Blekovske Žibrše (/sl/, in older sources Žiberše, Sibersche) is a former village in western Slovenia in the Municipality of Logatec. It is now part of the village of Žibrše. It is part of the traditional region of Inner Carniola and is now included in the Central Slovenia Statistical Region.

==Geography==
Blekovske Žibrše is located northwest of Logatec in the center of the village territory of Žibrše. A hill known as Šenčur Peak (Šenčurjev vrh, elevation: 725 m) rises north of the settlement. Hotenjka Creek and Black Creek (Črni potok) flow to the west, Kobal Creek (Kobalova grapa) to the southeast, and Turk Creek (Turkova grapa) to the northeast.
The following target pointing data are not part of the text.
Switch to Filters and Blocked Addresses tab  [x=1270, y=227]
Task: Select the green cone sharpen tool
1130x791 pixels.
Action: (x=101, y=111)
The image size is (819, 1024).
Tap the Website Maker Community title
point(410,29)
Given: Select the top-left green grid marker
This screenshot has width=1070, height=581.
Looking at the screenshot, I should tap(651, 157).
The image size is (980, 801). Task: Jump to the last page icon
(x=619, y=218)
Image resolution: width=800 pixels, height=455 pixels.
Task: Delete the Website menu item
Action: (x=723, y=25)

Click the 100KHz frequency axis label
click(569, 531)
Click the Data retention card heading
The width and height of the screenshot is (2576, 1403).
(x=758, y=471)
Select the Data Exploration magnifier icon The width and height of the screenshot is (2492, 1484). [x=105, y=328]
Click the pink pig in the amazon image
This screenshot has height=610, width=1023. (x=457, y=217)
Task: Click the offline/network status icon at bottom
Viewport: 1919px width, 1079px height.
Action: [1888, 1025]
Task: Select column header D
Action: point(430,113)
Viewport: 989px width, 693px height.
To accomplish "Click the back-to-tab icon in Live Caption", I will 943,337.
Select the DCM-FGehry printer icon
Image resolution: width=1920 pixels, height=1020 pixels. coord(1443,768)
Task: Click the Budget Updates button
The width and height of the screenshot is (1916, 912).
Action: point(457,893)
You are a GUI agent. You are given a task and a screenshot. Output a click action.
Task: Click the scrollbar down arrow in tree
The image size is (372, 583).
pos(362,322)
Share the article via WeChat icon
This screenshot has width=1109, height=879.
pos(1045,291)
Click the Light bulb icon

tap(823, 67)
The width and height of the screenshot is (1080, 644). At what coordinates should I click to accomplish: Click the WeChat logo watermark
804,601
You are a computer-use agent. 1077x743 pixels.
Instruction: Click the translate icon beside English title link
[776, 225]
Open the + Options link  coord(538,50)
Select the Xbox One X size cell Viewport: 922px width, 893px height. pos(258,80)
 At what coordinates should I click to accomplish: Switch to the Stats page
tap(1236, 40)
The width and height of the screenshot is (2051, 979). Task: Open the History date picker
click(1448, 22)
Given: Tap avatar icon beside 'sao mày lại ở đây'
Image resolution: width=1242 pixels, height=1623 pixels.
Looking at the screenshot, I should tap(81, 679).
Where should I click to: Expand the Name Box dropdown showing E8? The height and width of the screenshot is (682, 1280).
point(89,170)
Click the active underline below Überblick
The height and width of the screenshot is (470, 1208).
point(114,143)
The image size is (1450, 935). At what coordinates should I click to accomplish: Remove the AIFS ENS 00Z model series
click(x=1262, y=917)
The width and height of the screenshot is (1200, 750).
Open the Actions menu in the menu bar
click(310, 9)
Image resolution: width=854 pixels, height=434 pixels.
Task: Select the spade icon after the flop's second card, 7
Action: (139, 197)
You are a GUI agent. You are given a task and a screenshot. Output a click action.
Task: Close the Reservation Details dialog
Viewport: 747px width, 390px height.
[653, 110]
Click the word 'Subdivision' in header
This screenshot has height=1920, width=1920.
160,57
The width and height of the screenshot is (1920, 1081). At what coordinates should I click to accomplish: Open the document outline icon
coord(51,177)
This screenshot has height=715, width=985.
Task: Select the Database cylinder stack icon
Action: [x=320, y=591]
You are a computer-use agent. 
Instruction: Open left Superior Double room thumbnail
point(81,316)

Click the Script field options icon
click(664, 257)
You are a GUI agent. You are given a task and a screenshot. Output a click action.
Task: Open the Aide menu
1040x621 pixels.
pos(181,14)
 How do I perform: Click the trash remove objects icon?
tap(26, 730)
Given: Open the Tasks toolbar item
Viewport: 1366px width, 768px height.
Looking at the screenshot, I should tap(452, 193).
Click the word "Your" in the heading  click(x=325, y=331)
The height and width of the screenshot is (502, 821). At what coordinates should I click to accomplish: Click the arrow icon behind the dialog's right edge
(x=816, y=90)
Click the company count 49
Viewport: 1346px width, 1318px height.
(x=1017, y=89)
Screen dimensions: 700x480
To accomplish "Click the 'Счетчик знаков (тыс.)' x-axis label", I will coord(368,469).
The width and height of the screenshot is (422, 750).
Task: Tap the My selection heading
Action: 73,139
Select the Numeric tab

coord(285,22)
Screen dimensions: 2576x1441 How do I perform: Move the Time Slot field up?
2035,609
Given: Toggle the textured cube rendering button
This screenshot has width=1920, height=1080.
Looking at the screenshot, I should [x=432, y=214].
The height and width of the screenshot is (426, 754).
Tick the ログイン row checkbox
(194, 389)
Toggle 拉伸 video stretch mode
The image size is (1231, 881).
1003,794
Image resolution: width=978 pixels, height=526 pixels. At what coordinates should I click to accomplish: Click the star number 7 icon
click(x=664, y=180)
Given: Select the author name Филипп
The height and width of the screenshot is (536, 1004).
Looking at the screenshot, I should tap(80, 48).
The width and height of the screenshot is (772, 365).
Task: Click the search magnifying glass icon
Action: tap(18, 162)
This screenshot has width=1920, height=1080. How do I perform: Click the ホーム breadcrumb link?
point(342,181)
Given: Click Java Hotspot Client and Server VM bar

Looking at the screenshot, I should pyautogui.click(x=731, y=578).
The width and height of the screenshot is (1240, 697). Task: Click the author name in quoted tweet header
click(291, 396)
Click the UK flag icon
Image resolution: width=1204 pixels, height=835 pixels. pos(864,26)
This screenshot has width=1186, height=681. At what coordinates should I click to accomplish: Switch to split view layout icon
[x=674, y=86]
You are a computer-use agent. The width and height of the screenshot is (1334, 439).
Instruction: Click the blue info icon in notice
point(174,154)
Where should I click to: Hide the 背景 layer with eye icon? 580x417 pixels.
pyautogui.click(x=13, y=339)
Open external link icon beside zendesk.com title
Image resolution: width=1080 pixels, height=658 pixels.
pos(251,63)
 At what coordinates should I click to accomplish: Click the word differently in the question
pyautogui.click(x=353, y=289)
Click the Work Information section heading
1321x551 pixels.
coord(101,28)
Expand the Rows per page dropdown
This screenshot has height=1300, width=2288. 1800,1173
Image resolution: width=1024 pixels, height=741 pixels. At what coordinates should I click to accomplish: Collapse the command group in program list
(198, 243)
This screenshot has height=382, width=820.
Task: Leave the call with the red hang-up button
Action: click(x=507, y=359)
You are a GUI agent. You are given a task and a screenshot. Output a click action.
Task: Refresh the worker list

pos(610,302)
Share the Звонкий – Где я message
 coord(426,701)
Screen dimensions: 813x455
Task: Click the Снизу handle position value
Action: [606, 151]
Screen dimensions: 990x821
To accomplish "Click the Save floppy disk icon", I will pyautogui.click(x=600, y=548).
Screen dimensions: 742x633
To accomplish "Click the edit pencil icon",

The soil is gravelly.

==Name==
The name Blekovske Žibrše means 'Žibrše in the Blekova Vas direction', referring to the former village of Blekova Vas, now part of Logatec. The name Blekovske Žibrše was used to distinguish the settlement from neighboring Hotenjske Žibrše (i.e., 'Žibrše in the Hotedršica direction') and Logaške Žibrše ('Žibrše in the Logatec direction'), as well as Rovtarske Žibrše ('Žibrše in the Rovte direction') to the north. The name Žibrše itself is derived from the Middle High German personal name Sîvrid 'Siegfried', referring to an early inhabitant of the place.

==History==
Blekovske Žibrše had a population of three (in one house) in 1870, six (in one house) in 1880, nine (in two houses) in 1890, and 11 (in two houses) in 1900. Together with Hotenjske Žibrše and Logaške Žibrše, Blekovske Žibrše was combined into a single village called Žibrše in 1955, ending its existence as a separate settlement.